FastLoad returns a dict containing the following attributes:
  • errors_dataframe: It is a Pandas DataFrame containing error messages thrown by fastload.

    DataFrame is empty if there are no errors or save_errors is set to True.

  • warnings_dataframe: It is a Pandas DataFrame containing warning messages thrown by fastload.

    DataFrame is empty if there are no warnings.

  • errors_table: Fully qualified name of the table containing errors..

    It is an empty string (''), if argument save_errors is set to False.

  • warnings_table: Fully qualified name of the table containing warnings.

    It is an empty string (''), if argument save_errors is set to False.

  • ERR_1_table: Fully qualified name of the ERR 1 table created by fastload job.

    It is an empty string (''), if argument save_errors is set to False.

  • ERR_2_table: Fully qualified name of the ERR 2 table created by fastload job.

    It is an empty string (''), if argument save_errors is set to False.

Minimum version requirements for fastload()

teradatasql version 16.20.00.48 or later is required for fastload() function to work properly. If you have a lower version installed, then teradatasql raises OperationalError and fastload() call ends with the following error:
[Teradata Database] [Error 3706] Syntax error: expected something between the beginning of the request and the word 'teradata_require_fastloadINSERT'.
pandas version 0.24 or later is required for fastload() API to work properly. If you have a lower version, fastload() API will fail with following error:
AttributeError: 'Index' object has no attribute 'to_list'
Install pandas >= 0.24 to solve this issue.

Example Setup

>>> from teradataml.dataframe.fastload import fastload
>>> from teradatasqlalchemy.types import *
>>> import pandas as pd
>>> df = {'emp_name': ['A1', 'A2', 'A3', 'A4'],
         'emp_sage': [100, 200, 300, 400],
         'emp_id': [133, 144, 155, 177],
         'marks': [99.99, 97.32, 94.67, 91.00]
          }
>>> pandas_df = pd.DataFrame(df)

Example 1: Save a Pandas DataFrame with default signature

>>> fastload(df = pandas_df, table_name = 'my_table')

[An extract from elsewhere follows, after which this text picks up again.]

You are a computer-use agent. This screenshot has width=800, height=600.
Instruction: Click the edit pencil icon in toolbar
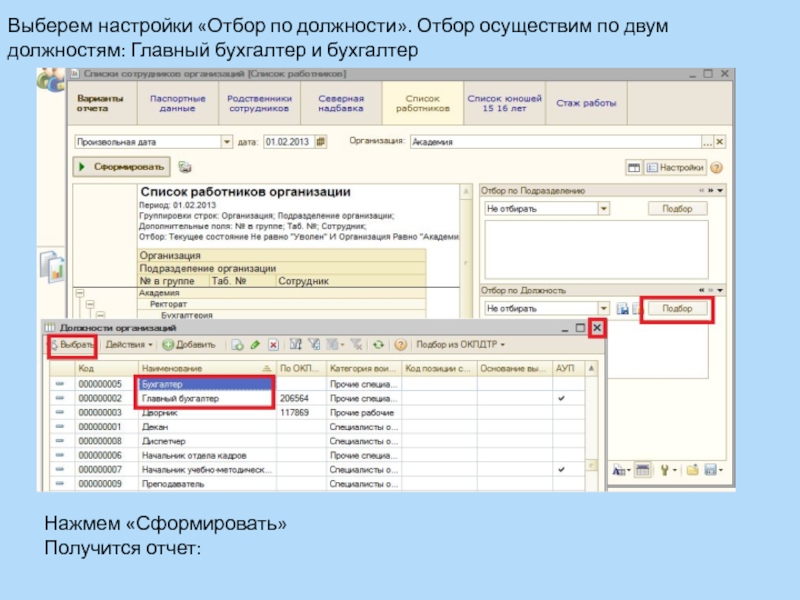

Example 2: Save a Pandas DataFrame with primary_index

>>> pandas_df = pandas_df.set_index(['emp_id'])
>>> fastload(df = pandas_df, table_name = 'my_table_1', primary_index='emp_id')

Example 3: Save a Pandas DataFrame with index and primary_index

>>> fastload(df = pandas_df, table_name = 'my_table_2', index=True, primary_index='index_label')

Example 4: Save a Pandas DataFrame with types, appending to an existing table

>>> fastload(df = pandas_df, table_name = 'my_table_3', schema_name = 'alice', 
                             index = True, index_label = 'my_index_label', 
                             primary_index = ['emp_id'], if_exists = 'append', 
                             types = {'emp_name': VARCHAR, 'emp_sage':INTEGER, 
                             'emp_id': BIGINT, 'marks': DECIMAL})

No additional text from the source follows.